Un ÉTÉ MAROCAIN: Un mépris à 93 milliards de DH !
Ces chroniques reviennent sur les principales actualités qui ont marqué cet été marocain. Plusieurs thèmes seront abordés, parmi eux : les Marocains du monde, les libertés politiques, la répression des migrants et le tourisme de masse.
Ils sont de retour ! Avec leurs voitures immatriculées en Europe, nous les croisons sur les routes, dans les ports et les aéroports. Les Marocains du monde (MdM) sont revenus massivement dans leur pays d’origine cet été. Après deux années de Covid-19, dont une dernière privée de transport maritime en raison du conflit diplomatique entre le Maroc et l’Espagne, les voilà de retour.
Les membres de la même famille sont moins nombreux, les familles de la troisième génération se nucléarisent, les véhicules transportent moins de « ferraille », les familles des MRE viennent surtout passer des vacances au soleil et profiter d’un moment de répit avant leur retour dans une Europe peu accueillante pour les étrangers.
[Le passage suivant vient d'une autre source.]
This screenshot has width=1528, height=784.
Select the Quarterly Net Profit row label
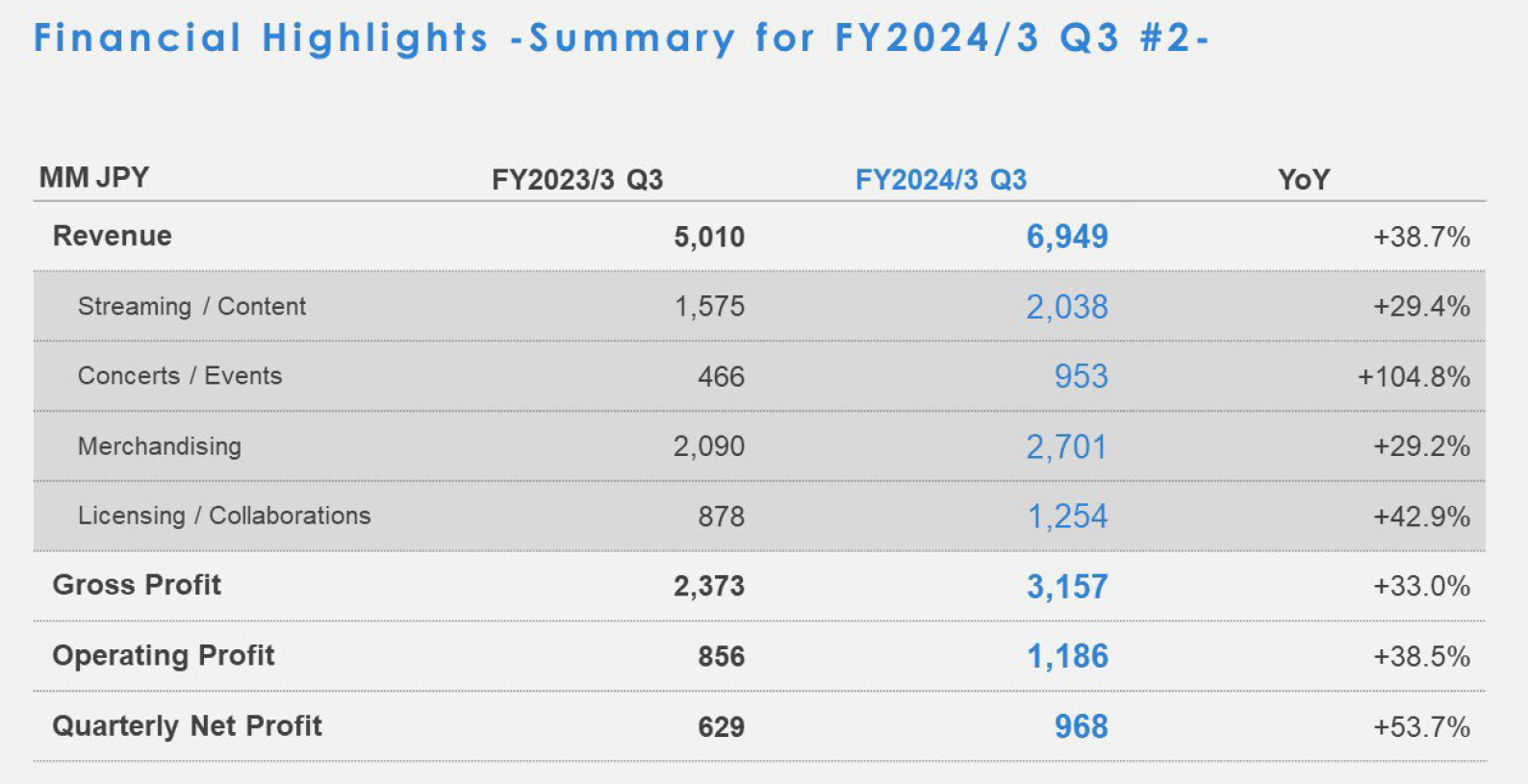coord(188,725)
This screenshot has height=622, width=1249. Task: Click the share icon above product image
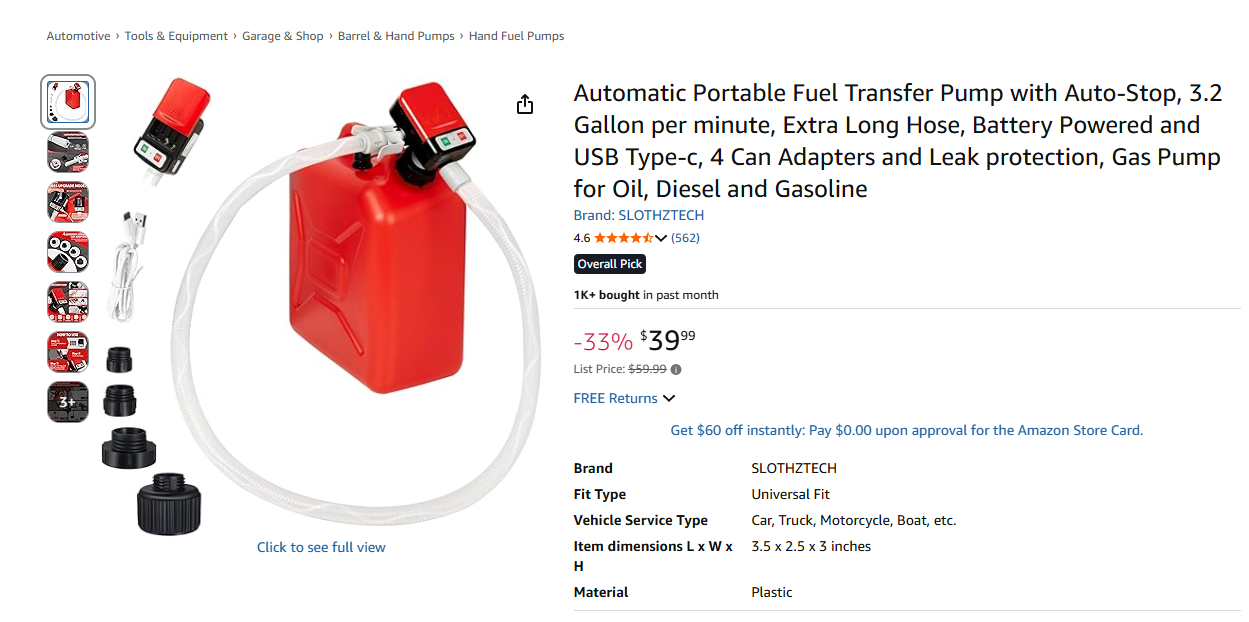[x=525, y=105]
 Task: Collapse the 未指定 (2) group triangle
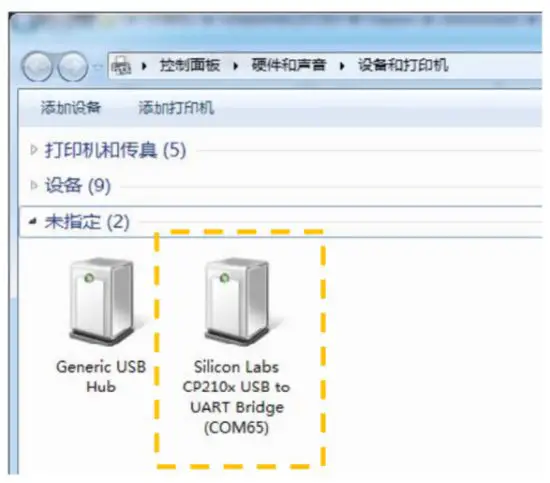coord(33,221)
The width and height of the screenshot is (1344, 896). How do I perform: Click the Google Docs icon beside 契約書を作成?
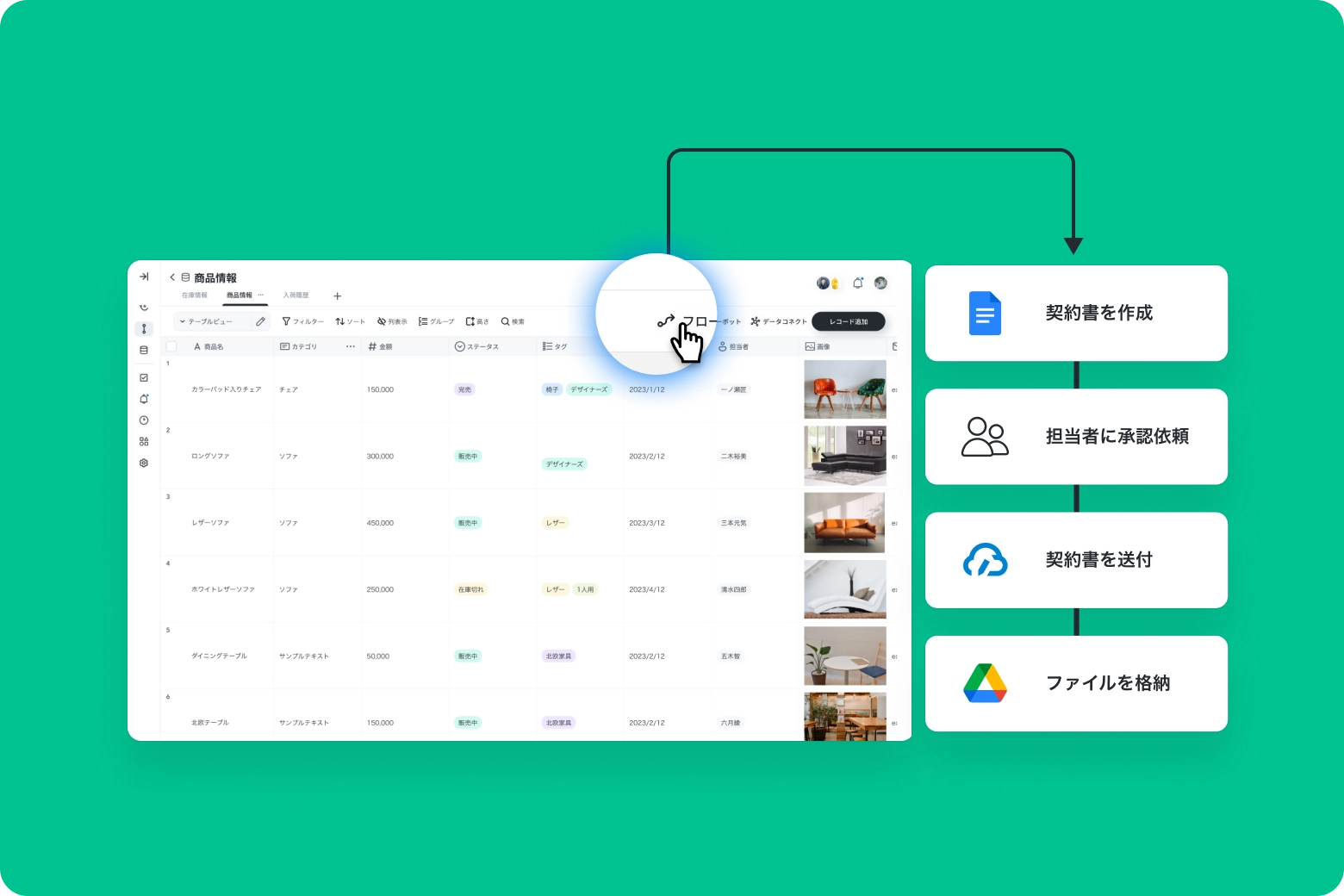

Et quel bonheur de les revoir. Bonheur pour leurs familles et pour l’économie marocaine.
Au 19 juillet dernier,1,5 millions Marocains du monde ont franchi les ports et les aéroports, soit 25% de plus qu’en 2019. Les MdM préfèrent rentrer au Maroc par voie aérienne qui dépasse les traditionnelles voies d’accès par les ports Tanger Med, Tanger-ville, Al Hoceïma et Nador.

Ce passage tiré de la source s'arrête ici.